Monitoring raw materials supply chains to create an early warning system for possible shortages will also be key, said a Commission official familiar with preparations for its publication.
“Surveillance is not something we have done proactively and that is one of the key elements,” the official said, adding that the action will likely also contain an action plan for EU-wide responses when detected the potential drawbacks.
“If we see that we are too dependent on a certain component or a certain raw material from only one or two suppliers, then from within the EU or from other trading partners we can start filling in those gaps,” the official said.
But Europe cannot be self-sufficient. While Portugal has significant lithium reserves and Sweden recently expressed potential of a vast deposit of rare earth metals, Europe only has about 30 percent of its critical raw material needs available within its own borders, according to Breton.
With mining operations having a 10 to 15-year lead time, the importance of international partnerships to counter China is clear. “Obviously we need to start creating alliances,” Breton said.
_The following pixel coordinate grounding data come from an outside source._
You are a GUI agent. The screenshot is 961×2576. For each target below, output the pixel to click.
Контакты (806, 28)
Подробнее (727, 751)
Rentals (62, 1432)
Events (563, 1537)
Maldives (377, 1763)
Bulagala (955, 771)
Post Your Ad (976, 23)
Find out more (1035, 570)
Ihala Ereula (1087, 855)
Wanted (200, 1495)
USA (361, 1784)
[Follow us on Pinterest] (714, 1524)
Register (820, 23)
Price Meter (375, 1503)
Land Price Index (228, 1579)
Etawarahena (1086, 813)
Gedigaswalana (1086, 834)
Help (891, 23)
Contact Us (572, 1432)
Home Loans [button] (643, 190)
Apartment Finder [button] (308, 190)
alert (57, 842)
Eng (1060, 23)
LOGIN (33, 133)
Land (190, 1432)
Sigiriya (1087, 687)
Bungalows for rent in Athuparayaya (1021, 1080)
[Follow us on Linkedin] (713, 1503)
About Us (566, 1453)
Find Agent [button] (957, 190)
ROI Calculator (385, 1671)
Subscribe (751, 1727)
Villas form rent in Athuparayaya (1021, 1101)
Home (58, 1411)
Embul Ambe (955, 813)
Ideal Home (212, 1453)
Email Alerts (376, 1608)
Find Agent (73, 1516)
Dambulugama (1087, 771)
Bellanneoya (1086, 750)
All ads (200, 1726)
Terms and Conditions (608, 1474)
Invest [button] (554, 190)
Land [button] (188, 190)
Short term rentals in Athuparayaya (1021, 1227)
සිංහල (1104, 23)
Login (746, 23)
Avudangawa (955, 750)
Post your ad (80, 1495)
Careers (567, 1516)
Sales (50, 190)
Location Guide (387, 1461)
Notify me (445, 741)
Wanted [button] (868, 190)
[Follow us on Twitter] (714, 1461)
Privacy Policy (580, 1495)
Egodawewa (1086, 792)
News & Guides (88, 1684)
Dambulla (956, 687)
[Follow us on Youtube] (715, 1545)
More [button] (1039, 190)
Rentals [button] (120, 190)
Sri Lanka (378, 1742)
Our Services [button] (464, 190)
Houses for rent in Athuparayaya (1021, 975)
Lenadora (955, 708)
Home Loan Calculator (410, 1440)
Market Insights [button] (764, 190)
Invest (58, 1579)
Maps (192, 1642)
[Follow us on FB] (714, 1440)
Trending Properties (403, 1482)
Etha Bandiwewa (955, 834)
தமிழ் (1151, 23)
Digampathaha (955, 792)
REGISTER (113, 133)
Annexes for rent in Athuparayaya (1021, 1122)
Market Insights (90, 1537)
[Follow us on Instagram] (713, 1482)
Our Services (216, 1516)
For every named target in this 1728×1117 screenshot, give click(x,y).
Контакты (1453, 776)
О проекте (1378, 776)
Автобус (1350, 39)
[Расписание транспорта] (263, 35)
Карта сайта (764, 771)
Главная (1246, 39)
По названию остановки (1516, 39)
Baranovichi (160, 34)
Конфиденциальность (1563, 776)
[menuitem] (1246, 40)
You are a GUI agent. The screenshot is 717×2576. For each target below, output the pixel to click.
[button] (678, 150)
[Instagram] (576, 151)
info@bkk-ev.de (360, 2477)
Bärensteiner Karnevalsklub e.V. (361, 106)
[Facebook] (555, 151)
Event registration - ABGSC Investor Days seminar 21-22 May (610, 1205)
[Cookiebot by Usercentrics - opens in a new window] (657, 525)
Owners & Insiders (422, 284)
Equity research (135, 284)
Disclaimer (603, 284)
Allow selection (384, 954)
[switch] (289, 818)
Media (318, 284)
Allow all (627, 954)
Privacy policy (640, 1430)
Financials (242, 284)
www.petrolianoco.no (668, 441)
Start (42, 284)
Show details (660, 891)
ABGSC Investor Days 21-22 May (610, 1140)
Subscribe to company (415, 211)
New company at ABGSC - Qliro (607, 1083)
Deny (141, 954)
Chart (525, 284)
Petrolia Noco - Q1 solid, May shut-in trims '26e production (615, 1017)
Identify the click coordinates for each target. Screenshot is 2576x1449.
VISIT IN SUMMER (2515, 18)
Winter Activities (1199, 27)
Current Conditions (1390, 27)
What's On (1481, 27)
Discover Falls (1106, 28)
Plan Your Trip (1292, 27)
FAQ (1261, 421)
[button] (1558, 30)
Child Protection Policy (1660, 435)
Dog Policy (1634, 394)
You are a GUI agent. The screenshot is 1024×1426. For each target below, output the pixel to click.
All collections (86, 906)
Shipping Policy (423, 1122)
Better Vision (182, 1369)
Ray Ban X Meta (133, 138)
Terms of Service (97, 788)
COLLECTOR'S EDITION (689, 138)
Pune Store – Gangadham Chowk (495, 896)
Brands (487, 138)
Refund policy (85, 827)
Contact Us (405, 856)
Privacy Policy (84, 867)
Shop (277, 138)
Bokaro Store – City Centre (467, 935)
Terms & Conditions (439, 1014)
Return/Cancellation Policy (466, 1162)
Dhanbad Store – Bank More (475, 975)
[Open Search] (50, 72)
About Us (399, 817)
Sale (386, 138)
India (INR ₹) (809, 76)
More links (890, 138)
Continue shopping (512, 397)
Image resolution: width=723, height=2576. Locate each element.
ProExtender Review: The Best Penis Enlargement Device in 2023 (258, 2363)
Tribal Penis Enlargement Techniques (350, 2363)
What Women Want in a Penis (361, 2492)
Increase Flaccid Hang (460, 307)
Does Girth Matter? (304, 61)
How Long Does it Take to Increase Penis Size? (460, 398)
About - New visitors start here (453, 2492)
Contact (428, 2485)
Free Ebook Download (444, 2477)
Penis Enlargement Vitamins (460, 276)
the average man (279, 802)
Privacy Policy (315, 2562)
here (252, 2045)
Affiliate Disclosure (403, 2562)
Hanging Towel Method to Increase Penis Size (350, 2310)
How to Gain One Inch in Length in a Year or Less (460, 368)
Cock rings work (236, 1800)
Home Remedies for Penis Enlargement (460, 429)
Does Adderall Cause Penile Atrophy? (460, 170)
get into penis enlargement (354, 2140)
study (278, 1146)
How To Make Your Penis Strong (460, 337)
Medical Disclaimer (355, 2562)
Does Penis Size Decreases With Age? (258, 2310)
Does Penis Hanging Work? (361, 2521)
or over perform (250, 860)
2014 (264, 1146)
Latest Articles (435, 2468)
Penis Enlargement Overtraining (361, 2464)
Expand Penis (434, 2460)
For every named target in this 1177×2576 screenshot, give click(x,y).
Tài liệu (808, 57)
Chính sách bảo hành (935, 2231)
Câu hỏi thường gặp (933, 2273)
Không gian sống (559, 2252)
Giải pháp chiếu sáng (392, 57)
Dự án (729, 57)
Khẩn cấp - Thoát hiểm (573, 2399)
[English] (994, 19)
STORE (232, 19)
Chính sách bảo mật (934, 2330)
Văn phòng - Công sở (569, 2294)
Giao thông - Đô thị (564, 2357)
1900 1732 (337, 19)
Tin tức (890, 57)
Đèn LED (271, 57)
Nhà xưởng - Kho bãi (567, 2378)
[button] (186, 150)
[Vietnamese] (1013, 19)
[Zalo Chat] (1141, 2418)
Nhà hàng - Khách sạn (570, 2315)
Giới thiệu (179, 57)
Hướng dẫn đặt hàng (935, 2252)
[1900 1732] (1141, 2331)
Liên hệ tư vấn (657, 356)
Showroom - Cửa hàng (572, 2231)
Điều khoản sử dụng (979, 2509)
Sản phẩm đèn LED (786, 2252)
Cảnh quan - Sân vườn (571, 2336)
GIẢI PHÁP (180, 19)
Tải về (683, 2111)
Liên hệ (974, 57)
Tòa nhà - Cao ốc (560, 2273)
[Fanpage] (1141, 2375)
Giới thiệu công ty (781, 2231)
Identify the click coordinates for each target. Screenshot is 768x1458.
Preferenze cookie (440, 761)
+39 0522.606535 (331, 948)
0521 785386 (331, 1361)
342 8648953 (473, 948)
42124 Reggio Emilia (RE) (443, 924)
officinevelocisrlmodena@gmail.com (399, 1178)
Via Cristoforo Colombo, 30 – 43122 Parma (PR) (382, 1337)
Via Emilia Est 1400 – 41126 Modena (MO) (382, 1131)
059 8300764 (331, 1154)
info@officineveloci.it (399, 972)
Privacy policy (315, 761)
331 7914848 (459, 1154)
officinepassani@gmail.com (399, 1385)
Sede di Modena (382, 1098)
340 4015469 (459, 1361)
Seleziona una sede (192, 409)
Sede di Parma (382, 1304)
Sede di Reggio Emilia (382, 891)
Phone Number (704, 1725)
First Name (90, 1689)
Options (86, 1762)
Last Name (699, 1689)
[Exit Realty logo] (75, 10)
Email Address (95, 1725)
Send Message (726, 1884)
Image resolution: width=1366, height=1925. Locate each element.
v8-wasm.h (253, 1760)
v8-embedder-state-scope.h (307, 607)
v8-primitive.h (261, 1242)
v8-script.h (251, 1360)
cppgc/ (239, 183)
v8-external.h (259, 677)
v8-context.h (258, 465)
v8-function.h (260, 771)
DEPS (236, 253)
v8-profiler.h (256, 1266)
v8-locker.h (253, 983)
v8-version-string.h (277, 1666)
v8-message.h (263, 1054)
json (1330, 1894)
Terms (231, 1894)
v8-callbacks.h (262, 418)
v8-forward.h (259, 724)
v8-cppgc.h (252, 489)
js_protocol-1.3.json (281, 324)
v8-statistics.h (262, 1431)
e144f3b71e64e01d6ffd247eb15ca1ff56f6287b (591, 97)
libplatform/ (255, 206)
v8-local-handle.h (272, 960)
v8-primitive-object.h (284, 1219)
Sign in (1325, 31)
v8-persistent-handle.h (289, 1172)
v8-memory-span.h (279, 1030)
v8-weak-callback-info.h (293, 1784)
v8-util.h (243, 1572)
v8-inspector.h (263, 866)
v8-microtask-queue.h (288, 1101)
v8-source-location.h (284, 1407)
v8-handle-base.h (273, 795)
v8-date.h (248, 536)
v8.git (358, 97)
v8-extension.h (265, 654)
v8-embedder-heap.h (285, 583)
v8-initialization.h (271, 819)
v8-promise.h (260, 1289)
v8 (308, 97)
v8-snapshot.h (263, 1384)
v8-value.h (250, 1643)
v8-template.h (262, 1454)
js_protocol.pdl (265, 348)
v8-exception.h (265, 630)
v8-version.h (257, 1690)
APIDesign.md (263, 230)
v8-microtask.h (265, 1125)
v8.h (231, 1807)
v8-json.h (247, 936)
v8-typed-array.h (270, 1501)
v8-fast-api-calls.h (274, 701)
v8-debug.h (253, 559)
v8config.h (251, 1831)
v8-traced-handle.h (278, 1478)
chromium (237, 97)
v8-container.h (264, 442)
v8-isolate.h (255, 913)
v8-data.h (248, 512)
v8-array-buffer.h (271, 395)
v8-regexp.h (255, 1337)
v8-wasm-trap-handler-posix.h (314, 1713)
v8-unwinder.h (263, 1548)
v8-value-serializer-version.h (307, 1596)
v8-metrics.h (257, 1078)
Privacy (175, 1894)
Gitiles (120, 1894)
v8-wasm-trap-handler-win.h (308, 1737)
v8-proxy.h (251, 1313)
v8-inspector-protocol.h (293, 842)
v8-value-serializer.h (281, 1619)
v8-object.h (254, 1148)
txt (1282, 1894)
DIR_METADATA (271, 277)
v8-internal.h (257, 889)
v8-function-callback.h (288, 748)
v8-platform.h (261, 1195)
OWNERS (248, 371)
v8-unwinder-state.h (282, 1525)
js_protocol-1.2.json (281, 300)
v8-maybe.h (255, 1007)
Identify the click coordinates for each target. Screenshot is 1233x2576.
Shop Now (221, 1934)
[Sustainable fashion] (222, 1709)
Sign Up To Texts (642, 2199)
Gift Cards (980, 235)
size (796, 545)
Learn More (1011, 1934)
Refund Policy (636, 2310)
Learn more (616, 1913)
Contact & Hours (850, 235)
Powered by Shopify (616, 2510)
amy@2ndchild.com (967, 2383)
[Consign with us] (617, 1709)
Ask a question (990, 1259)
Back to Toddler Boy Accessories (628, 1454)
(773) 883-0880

The EU is already in talks with Washington regarding the development of a critical raw material “club” and the new law is set to increase efforts to secure European security through a wider international supply chain. The Commission regularly talks with the US, Japan and Canada on this issue, according to the official cited above.
Joe Biden and European Commission President Ursula von der Leyen held talks before the publication of the Law on a critical mineral agreement which will help the two sides build resilient supply chains for electric vehicle batteries.
“Geology is the trump card when it comes to many of these things, but strategy should not be underestimated,” said Anna-Michelle Asimakopoulou, a centre-right lawmaker on the European Parliament’s trade committee.
In Africa, China has already made the acquisition of raw materials a key pillar of its “Belt and Road” investment strategy. The EU may find it harder to compete with that with its own newly emerging “Global Gateway” investment program.
“Hopefully, the US and Europe can play a bigger role in being a credible alternative” for investing in mining projects “so that countries don’t go to China,” said Jacob Gunter from the German-based Mercator Institute. for China Studies.
Because now, he said, China is “the only option.”
Barbara Moens contributed reporting.